##### Provided information #####
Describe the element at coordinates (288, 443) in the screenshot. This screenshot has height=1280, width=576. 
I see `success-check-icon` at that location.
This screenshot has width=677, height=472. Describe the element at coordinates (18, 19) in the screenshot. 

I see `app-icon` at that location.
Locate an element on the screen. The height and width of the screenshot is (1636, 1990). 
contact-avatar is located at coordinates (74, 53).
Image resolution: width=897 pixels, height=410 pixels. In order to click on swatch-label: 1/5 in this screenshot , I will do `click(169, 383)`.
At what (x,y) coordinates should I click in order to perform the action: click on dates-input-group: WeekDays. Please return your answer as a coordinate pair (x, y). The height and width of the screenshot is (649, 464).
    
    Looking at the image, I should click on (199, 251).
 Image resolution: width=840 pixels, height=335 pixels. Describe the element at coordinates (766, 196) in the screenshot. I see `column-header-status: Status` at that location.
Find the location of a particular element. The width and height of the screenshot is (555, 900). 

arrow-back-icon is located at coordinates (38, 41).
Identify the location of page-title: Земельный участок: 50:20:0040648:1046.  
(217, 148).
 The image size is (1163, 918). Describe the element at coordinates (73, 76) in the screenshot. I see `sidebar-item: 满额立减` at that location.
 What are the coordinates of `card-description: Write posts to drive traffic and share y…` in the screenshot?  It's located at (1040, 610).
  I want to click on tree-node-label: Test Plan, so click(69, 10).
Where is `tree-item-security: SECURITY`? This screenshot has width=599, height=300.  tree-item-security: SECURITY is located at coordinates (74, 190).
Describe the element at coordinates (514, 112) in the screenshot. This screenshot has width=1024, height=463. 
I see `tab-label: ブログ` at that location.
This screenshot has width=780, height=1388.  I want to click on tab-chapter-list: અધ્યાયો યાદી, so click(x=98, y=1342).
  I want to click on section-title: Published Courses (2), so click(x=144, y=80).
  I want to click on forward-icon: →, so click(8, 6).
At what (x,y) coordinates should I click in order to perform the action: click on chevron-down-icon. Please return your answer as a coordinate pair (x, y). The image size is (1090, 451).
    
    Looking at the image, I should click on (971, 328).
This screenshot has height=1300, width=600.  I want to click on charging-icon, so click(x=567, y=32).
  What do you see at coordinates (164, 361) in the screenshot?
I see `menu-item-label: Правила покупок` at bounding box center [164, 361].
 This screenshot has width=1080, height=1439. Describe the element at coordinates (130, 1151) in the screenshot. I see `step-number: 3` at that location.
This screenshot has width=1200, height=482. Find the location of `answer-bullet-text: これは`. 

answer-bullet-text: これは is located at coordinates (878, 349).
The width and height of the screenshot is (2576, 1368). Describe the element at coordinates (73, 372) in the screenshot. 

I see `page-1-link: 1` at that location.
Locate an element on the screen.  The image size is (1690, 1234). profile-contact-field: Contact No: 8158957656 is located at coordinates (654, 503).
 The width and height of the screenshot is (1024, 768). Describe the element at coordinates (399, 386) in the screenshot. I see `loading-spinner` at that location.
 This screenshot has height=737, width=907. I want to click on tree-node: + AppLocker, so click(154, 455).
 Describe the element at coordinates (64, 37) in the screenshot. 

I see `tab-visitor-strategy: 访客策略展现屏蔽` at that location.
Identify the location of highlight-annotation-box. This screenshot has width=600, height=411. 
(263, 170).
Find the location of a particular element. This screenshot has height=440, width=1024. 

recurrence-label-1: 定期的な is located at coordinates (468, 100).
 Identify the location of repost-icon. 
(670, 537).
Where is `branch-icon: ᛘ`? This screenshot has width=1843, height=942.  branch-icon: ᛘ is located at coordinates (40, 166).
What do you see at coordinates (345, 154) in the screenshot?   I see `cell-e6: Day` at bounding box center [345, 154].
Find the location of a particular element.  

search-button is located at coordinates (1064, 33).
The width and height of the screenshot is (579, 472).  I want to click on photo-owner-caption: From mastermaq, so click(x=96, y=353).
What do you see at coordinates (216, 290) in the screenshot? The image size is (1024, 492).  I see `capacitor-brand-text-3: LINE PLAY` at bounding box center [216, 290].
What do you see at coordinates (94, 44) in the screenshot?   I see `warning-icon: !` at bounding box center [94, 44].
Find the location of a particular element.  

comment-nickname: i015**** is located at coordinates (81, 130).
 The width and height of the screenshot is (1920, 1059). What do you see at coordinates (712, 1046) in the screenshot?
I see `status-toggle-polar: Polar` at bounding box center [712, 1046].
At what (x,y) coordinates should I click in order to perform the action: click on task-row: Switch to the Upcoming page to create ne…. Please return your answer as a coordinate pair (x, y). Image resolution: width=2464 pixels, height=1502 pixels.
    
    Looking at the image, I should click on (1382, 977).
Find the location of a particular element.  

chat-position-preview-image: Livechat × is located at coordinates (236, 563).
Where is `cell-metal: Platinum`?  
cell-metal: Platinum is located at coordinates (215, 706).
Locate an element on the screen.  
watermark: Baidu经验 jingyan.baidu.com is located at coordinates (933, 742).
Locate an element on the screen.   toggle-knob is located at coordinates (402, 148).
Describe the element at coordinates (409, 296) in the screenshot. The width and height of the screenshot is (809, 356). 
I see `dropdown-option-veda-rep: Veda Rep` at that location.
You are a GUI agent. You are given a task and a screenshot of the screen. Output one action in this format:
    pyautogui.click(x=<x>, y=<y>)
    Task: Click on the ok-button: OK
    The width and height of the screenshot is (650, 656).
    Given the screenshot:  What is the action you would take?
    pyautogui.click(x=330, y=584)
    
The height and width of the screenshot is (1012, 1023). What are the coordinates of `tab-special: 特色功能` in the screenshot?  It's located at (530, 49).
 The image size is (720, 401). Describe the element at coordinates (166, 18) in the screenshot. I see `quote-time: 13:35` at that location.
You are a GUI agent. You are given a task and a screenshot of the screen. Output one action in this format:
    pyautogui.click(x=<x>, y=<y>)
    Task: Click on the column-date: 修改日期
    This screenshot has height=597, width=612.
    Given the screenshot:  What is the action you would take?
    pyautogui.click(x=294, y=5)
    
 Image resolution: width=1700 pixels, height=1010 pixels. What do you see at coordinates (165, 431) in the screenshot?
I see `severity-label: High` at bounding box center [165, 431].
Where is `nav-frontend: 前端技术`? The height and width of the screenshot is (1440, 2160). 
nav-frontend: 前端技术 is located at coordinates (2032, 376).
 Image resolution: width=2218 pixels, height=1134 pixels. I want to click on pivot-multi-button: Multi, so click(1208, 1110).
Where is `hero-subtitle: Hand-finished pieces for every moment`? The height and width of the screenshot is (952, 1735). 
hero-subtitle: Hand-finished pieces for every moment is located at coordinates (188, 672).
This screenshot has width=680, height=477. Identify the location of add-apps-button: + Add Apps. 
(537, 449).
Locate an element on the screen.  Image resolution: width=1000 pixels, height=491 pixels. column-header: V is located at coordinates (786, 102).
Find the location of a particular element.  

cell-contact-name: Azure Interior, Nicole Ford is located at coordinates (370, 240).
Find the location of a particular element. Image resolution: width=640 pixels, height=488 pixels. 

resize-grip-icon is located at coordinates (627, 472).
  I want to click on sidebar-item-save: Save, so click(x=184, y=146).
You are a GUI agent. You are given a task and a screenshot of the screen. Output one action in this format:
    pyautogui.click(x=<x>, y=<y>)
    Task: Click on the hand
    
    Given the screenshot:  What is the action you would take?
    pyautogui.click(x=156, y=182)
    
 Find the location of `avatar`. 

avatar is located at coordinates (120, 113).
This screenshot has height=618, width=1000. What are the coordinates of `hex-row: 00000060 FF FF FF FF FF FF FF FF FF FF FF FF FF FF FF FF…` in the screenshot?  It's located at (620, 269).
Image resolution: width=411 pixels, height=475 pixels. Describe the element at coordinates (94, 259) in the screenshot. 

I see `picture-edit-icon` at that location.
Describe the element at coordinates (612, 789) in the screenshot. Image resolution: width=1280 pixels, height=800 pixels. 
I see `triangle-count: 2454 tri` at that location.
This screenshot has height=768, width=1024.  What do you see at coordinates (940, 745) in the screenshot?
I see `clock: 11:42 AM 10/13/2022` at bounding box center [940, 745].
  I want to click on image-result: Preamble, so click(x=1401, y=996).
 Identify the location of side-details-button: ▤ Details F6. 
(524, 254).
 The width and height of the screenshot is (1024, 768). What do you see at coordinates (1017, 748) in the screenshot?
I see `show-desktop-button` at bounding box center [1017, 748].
#####
§ What to produce
Express the data records, starting at the beginning and ending at the line containing "Image resolution: width=897", as a two-column CSV with columns input and output. Give one row per record, with its text under input and its answer under output, each in a single quoted field and with line breaks turned into spaces.

§ Response to this task
input,output
"Describe the element at coordinates (288, 443) in the screenshot. This screenshot has height=1280, width=576.","I see `success-check-icon` at that location."
"This screenshot has width=677, height=472. Describe the element at coordinates (18, 19) in the screenshot.","I see `app-icon` at that location."
"Locate an element on the screen. The height and width of the screenshot is (1636, 1990).","contact-avatar is located at coordinates (74, 53)."
"Image resolution: width=897 pixels, height=410 pixels. In order to click on swatch-label: 1/5 in this screenshot",", I will do `click(169, 383)`."